Re: Video Poster image (was RE: DRAFT analysis of fallback mechanisms for embedded content ACTION-66) from Maciej Stachowiak on 2010-12-03 (public-html-a11y@w3.org from December 2010)

From: Maciej Stachowiak <mjs@apple.com>
Date: Fri, 03 Dec 2010 14:01:16 -0800
To: John Foliot <jfoliot@stanford.edu>
Cc: 'Martin Kliehm' <martin.kliehm@namics.com>, 'Silvia Pfeiffer' <silviapfeiffer1@gmail.com>, 'HTML Accessibility Task Force' <public-html-a11y@w3.org>
Message-id: <5DADDBC9-1975-4204-9F71-2E26D189054A@apple.com>

On Dec 3, 2010, at 1:35 PM, John Foliot wrote:

> 
>> What is needed is a summary of the video that equally allows non-
>> sighted users to decide if they want to play it, just as the poster
>> frame (whether explicit or built-in) does for sighted users. 
> 
> This presumes that the poster frame will always be chosen to elicit that
> call-to-action. I am trying to explain that this may not always be the
> case - that the image chosen by any given author could serve an
> alternative purpose (whether branding, informational, or other) that is
> conceptually unrelated to a specific video, but meets other author
> needs/goals.
> 
> I agree that the video should have a summary, and even leave open the door
> that it could be explicit (@summary) or 'relative' (aria-describedby) -
> where here the Summary would appear as text on the page for both sighted
> and non-sighted users.
> 
> However that summary does not serve as the @alt value for the image being
> used - it can't, as then you are mixing oranges and apples. My video is
> not about "Stanford University - this video is closed captioned" it is
> about (whatever it is about). I have no disagreement that the author
> *could* add this information into a summary, but I must also concede that
> they might not, or that the text example I am using here is an imperfect
> example

If there is a summary mechanism, it is already an available mechanism to convey info about the poster frame. So this leaves authors with two options:

A) Have a single summary for the video, which includes relevant information from the poster frame.
B) Have a summary for the video, plus a separate "poster alt" which only describes/replaces the poster frame.

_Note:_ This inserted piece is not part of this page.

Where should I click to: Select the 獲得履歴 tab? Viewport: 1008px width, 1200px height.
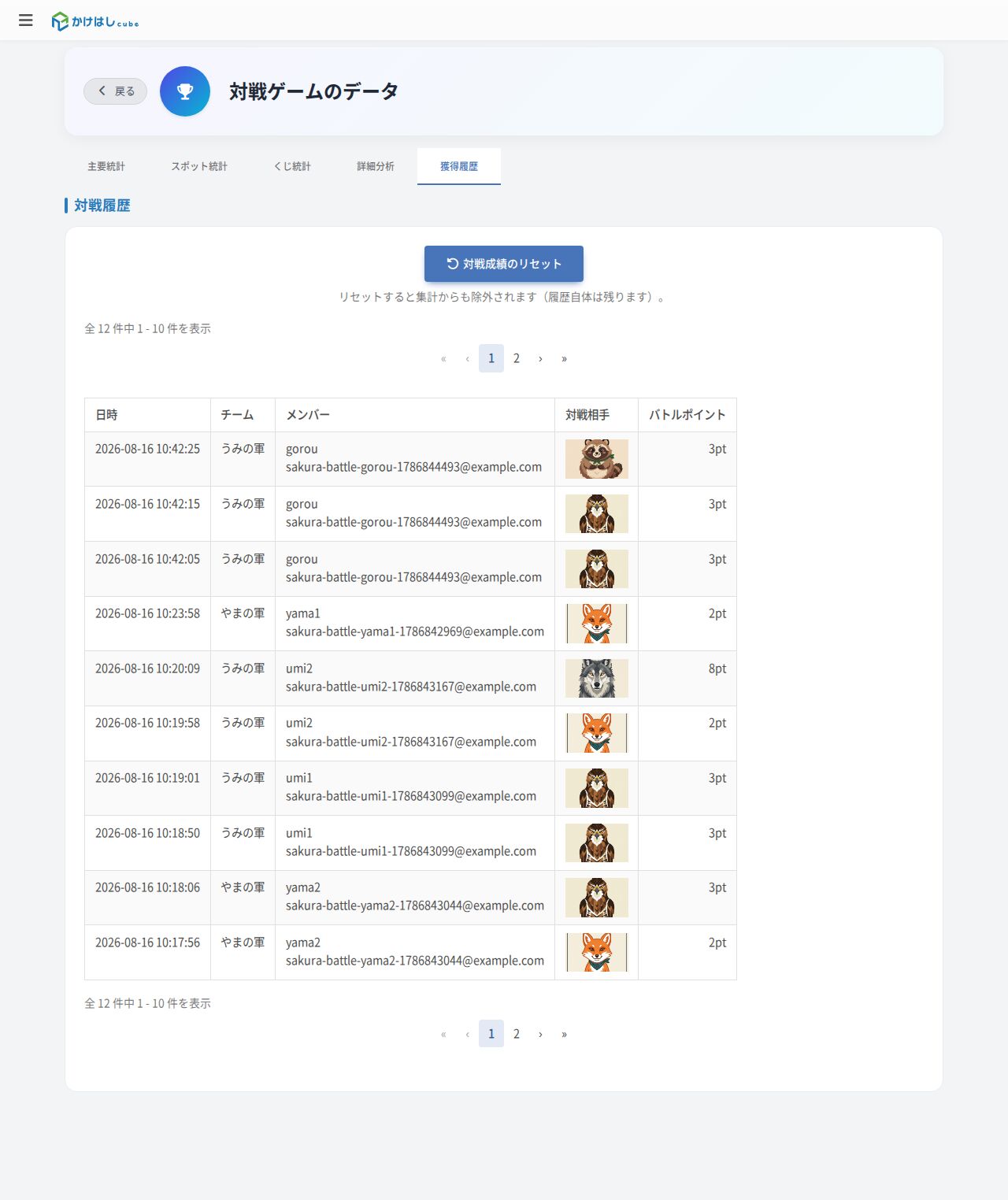[459, 166]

Can you explain to me how (B) will lead to a better user experience (using any assistive technology)? 

> 
> Maciej, I have tussled with this a fair bit and have even done my own
> sanity check to ensure that I am not misguided here, and the overwhelming
> consensus I get, from both accessibility specialists as well as blind
> users themselves, is that this is not off-track: we are dealing with 2
> discrete assets - a video and an image - and they both require the ability
> to have textual fallbacks. They may be conceptually closely related, but
> they can equally be conceptually unrelated, and that is the overarching
> use-case, when they are conceptually unrelated.

Thinking of the two assets as discrete is mistaken. They are multiple media items which combine to present what is conceptually a single item. Treating them as discrete is a conceptual error. At the user level, there is only a single item; the second media resource is an implementation detail.

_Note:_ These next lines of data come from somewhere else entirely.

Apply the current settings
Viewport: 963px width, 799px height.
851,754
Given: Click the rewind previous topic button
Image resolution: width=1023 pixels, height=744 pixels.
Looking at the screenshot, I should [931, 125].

Similarly, we are proposing accessibility mechanisms whereby a video can incorporate additional external resources as accessibility affordances. Would you argue that the <track> element needs alt, so that you can have alt text for a timed text track? Should there be separate alt text for the sign language version of a resource?

I don't think that makes sense. You have to think about what is actually getting presented in user terms, not get caught up on how many separate files are used to create that experience.

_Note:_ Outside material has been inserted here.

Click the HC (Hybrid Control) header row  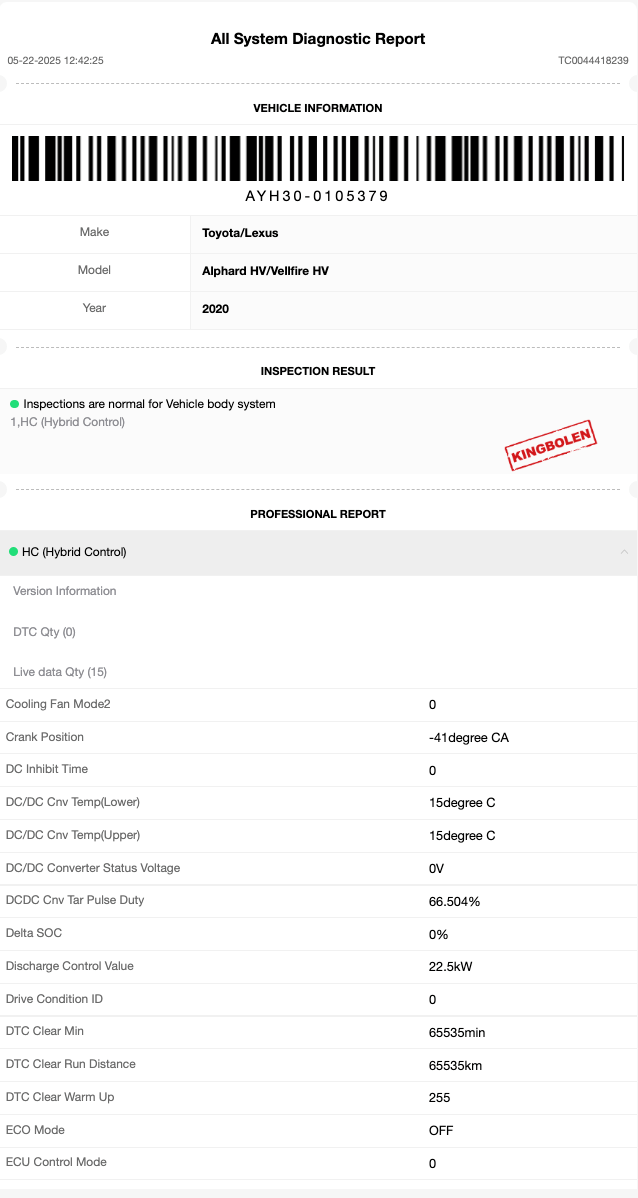pos(319,552)
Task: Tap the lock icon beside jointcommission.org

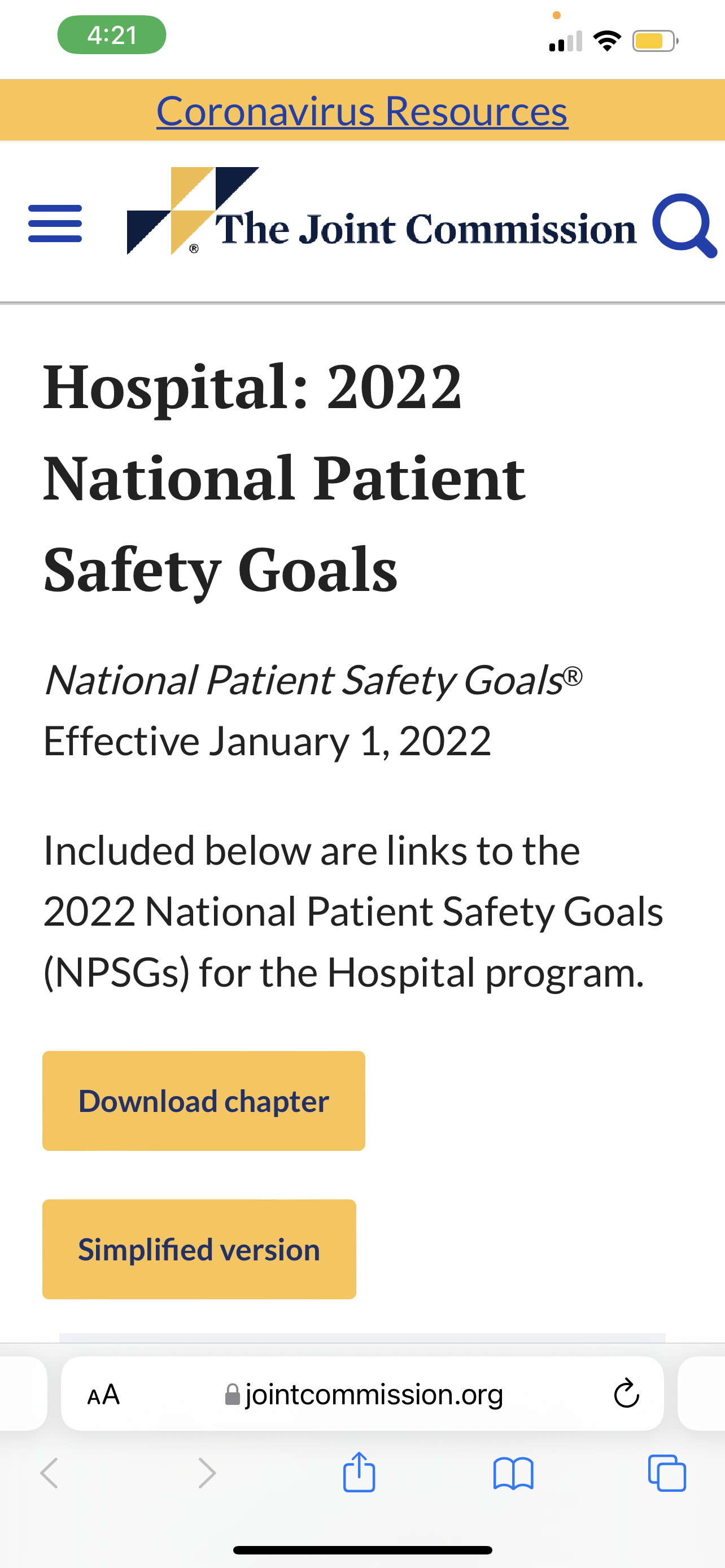Action: point(233,1395)
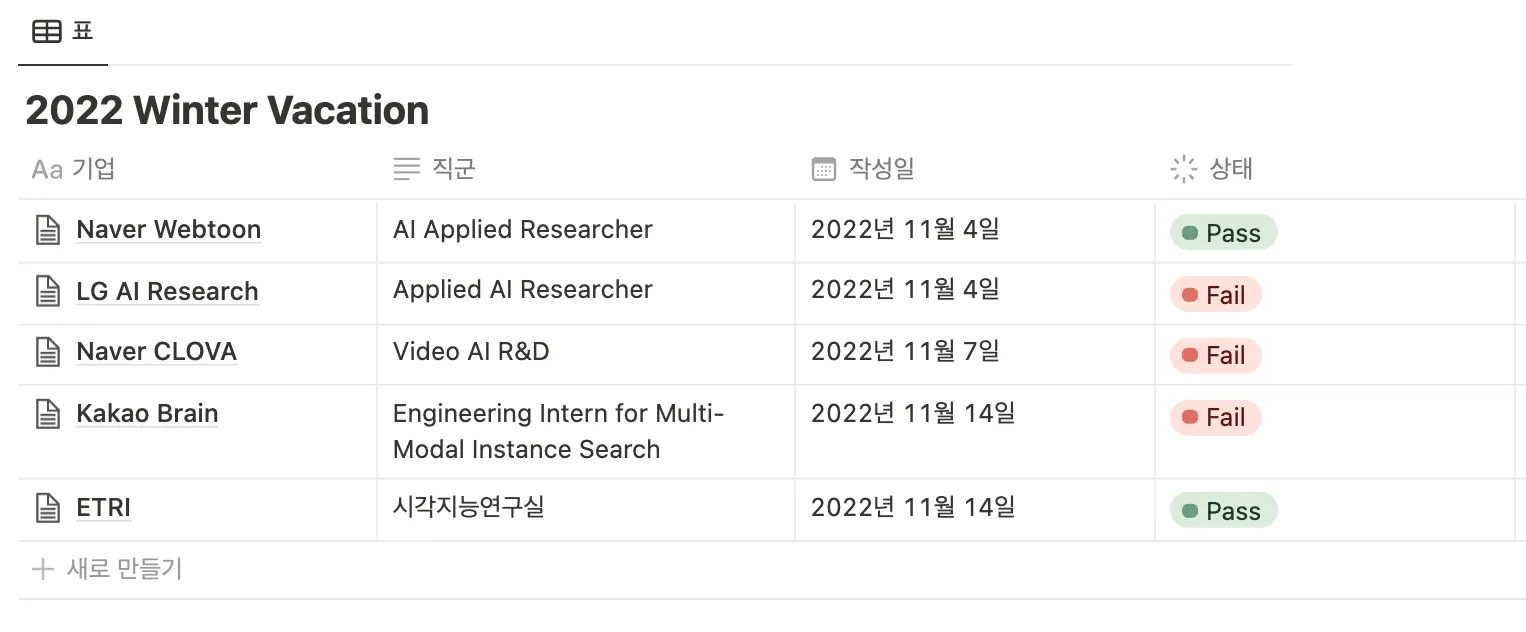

> The change Proposal I am working on now approaches the issue from the fact
> that we have 2 assets, a video and an image (<poster>), and that textual
> fallback for either should exist independent of the other. It builds on an
> existing pattern (the <video> element contains children elements, <src>,
> <track>, and so <poster>) which also has an eye/thought towards how to
> 'teach' authors about this - treating both assets as the discrete assets
> they are is an easy concept that most seem to grasp - at least when I
> discuss this with mainstream authors around here. It might feel like an
> overly literal-minded approach to engineers such as yourself, but when
> trying to teach non-professionals literal is not always a bad thing. 

I am thinking about this from a Human Interface point of view, not an engineer point of view. From the HI perspective, the user sees and interacts with one object on the screen. The fact that it is composed out of multiple files is an implementation detail. Applying the rule that every visual resource must have a textual equivalent to this implementation detail is a literal-minded engineering approach. We should be using an HI approach instead and thinking about the user-level concepts. It is bad HI to present a video and its poster image as if they are separate things, whether in the mainstream UI or through assistive technologies. They should consistently be presented as a single object.

Note also: asking users what features they want is a notoriously flawed approach to HI design.

Regards,
Maciej

Received on Friday, 3 December 2010 22:01:56 UTC